BY CORTNEY MORSE DOUCETTE

PUNGO — Sometimes my 11-year-old daughter and I get up early to go run. Actually, she runs. I walk. 

It’s barely light when we’re out, so we drive to the middle school she will soon attend and run on the track. It’s perfect. She can speed while I meander, and I can keep an eye out.

One day this past week, about an hour later than usual, we drove to the school and chose our lanes. She took of running. I took off walking. She started her second lap as I made it halfway through my first. 

I noticed two little birds flapping near the chain-link fence at the base of the stadium seats. I wanted to see them before they flew away.

But I noticed tangled twine wrapped around one of the bird’s legs, tethering it to the fence. I approached. It flew a moment before the foot-long tether brought it crashing back into the fence. Then the bird hung upside down by its leg. The other bird was tangled, too.
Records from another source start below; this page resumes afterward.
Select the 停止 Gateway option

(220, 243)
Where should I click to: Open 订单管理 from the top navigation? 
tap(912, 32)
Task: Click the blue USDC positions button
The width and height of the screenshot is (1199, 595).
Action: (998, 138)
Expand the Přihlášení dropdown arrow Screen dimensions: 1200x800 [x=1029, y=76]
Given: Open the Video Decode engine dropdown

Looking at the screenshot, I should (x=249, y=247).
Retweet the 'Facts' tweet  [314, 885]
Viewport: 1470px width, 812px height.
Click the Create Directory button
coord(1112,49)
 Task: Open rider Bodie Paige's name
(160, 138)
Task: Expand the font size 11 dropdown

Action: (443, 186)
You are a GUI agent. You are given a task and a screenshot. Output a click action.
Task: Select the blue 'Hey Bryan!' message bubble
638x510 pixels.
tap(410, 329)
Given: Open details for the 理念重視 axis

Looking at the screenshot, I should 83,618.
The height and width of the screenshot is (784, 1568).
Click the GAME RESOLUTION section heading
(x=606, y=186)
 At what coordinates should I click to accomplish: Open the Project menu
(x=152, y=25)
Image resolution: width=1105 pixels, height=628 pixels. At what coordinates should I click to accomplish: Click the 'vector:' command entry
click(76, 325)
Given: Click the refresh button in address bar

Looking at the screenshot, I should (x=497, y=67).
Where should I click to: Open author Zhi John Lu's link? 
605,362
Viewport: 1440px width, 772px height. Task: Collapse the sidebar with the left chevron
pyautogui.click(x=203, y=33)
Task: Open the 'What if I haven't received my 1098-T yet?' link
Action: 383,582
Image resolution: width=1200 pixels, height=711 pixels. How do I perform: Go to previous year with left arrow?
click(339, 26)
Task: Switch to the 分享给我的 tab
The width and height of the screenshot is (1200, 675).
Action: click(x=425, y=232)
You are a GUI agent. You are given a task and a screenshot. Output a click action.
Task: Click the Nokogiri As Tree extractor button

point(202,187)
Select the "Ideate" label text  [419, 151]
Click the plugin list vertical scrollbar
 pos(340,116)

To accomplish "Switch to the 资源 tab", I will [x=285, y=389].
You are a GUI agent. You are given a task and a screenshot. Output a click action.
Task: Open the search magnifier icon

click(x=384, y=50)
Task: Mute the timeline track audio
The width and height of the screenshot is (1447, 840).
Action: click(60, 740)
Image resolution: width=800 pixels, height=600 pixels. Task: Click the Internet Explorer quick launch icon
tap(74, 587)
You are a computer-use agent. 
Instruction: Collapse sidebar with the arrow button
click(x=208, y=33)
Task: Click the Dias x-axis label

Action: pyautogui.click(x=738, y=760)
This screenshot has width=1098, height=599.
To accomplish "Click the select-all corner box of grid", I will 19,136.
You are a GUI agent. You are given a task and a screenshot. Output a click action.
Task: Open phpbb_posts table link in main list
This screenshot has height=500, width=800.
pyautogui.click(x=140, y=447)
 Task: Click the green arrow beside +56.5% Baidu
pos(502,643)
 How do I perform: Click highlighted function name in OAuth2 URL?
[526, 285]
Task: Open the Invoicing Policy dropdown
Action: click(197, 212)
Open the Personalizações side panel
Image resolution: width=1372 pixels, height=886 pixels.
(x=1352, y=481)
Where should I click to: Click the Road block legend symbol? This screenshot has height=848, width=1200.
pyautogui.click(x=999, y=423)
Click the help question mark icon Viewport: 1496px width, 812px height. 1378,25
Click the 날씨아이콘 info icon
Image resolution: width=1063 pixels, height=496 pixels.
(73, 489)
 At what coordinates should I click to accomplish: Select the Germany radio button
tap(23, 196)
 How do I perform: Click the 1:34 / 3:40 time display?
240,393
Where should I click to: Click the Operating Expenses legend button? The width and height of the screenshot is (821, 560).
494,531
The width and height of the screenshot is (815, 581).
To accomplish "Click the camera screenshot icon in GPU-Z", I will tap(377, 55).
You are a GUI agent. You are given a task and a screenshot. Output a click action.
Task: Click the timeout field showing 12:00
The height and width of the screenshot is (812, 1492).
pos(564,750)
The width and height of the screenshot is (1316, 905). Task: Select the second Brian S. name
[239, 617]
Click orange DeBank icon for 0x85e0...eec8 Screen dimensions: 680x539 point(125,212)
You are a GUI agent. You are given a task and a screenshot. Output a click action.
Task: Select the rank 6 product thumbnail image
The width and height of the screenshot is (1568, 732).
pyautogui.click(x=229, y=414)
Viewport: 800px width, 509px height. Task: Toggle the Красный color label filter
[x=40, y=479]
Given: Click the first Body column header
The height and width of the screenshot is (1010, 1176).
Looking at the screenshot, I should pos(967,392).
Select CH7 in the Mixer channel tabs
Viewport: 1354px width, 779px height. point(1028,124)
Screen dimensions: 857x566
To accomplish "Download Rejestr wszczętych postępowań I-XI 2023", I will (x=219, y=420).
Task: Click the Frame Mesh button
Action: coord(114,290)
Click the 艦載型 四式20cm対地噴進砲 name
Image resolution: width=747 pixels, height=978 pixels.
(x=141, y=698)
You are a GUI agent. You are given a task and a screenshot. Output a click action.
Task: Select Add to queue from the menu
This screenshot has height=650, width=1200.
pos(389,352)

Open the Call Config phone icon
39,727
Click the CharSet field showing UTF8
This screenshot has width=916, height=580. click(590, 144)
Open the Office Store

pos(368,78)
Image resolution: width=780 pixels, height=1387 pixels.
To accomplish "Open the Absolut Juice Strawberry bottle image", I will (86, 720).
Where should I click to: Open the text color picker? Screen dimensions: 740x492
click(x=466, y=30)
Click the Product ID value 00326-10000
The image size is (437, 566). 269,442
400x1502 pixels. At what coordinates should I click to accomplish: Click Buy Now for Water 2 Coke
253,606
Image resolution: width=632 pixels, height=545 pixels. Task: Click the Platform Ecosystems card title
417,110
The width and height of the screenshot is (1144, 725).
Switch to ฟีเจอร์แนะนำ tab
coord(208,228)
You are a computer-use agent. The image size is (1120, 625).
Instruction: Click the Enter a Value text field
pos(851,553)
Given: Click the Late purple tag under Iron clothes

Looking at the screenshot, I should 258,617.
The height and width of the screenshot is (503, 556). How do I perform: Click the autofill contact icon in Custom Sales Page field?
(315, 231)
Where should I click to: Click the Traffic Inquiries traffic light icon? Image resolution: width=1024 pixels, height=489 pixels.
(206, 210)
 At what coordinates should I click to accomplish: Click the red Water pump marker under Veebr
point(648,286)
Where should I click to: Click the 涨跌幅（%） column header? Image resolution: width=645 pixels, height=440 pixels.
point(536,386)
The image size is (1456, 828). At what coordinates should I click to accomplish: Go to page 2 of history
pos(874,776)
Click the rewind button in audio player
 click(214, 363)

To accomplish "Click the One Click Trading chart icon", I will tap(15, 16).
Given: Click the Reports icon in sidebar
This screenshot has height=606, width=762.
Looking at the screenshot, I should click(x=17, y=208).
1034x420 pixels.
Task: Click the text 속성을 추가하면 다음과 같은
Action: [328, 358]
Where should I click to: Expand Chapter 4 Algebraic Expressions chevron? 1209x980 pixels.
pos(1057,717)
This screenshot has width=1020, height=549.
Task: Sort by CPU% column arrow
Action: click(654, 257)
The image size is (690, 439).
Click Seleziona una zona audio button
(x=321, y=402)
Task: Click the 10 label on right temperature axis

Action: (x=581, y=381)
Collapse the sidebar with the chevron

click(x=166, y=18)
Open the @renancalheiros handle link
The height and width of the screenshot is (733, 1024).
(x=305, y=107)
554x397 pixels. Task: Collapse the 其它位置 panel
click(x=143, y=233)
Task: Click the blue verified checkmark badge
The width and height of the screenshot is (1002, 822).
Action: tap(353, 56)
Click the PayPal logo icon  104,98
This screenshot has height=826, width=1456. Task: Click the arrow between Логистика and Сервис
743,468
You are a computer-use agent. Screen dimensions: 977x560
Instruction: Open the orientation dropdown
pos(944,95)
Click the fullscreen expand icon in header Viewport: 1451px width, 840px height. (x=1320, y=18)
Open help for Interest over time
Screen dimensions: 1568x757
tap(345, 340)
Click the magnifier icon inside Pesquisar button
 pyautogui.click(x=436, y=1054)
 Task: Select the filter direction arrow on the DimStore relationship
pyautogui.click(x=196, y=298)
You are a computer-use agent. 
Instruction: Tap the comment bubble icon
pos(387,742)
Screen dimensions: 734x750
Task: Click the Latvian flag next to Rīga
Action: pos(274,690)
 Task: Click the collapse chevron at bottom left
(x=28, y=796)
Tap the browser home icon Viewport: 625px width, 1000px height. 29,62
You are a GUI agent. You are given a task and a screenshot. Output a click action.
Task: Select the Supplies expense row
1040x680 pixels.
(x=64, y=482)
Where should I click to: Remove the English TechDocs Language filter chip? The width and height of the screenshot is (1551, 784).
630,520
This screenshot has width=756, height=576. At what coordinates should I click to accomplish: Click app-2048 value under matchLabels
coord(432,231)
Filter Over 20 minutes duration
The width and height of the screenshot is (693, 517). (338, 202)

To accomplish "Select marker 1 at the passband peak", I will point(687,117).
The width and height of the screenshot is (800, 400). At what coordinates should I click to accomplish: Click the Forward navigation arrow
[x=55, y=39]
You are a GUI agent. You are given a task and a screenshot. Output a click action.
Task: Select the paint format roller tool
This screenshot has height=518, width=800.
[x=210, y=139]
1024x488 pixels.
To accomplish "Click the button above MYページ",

It took me a couple of tries before I was able to cup it in my hands. I hollered to my daughter to bring me my keys. She sprinted to the car.

The other bird, agitated, grew more entangled in the twine, but I could not reach it on the other side of the fence.

I told my daughter to try to cut the twine with the keys. We tried not to hurt the bird I held. My daughter took care and succeeded.

I passed the bird, which still had twine wrapped around its foot, to my daughter and climbed the fence to reach the other bird. My daughter might have handled the climb more gracefully, but these were high stakes. I kicked off one of my shoes to climb over it.

I was able to scoop up the other bird and remove most of the twine, but this one had it wrapped around its neck, twisted somehow beneath its feathers. My daughter and I each held a small bird.

I called Virginia Beach Animal Control and was forwarded to non-emergency dispatch. The lovely woman on the phone listened to my dilemma and suggested I call Wildlife Response, Inc., one of the local organizations with volunteers who help in such situations.

I left a message. We still each held a bird. We were unsure of how to get the twine off.

My daughter suggested we try our veterinarian’s office to help us. We headed that way, but they were not yet open. I called my husband, said we were coming home with two birds, asked him to have our eldest daughter find her tiny sewing scissors, the ones that are shaped like a crane, and have them ready.

My husband came outside when we pulled up. He cut away most of the twine and used the thin end of a metal file to pull the twine out from under the feathers at the neck of one of them. He cut that twine, too.

But the last bit of twine was too tight against the other bird’s tiny foot, wrapped in and out of the toes, to cut away without snipping off a piece of the animal.

Our eldest daughter brought out a shoebox lined with a towel and with air holes poked in the top. I reminded my youngest that their wings were still in good working order. We had to get these little guys in the box on the first try.

One. Two. Three.

We slid them both in, slammed down the top, hoped for the best. 

Someone from Wildlife Response called and suggested we take to birds to a 24-hour vet that accepts rescues. She even called ahead to make sure they would accept them.

My daughter and I took the box in the car and drove to the vet. On the way, we chatted about how quiet the birds were in the box.

“I hope we don’t open the box and find them dead,” she said. 

I reminded her that we couldn’t peek. They might fly around in our car.

The receptionist at the vet was expecting us. She asked me to fill out a short form detailing the particulars. She said thanks. We left.

“I hope they make it,” my daughter said. 

Me, too. I told her it was good for the birds she had wanted to run that morning.

That afternoon, amid my work day, I stopped to read a new text message:

“Hello. I am the rehabber that has the two finches you brought to Bay Beach. I just finished taking off the last of the string from the one baby’s foot. Thank goodness you saw them and brought them in.” She even thanked us for the directions to where we found the birds so they could return home. 

Karen Roberts, the rehabber, later told me the birds were fledgling finches. She released them where we found them, and they flew to a nearby flock. Roberts said it is it good for people to know there is someone to call when they find an animal in crisis. 

It’s wonderful to live in a community with 24-hour veterinarians — and where wildlife rehabbers help us navigate how animals and people, for better or worse, are intertwined.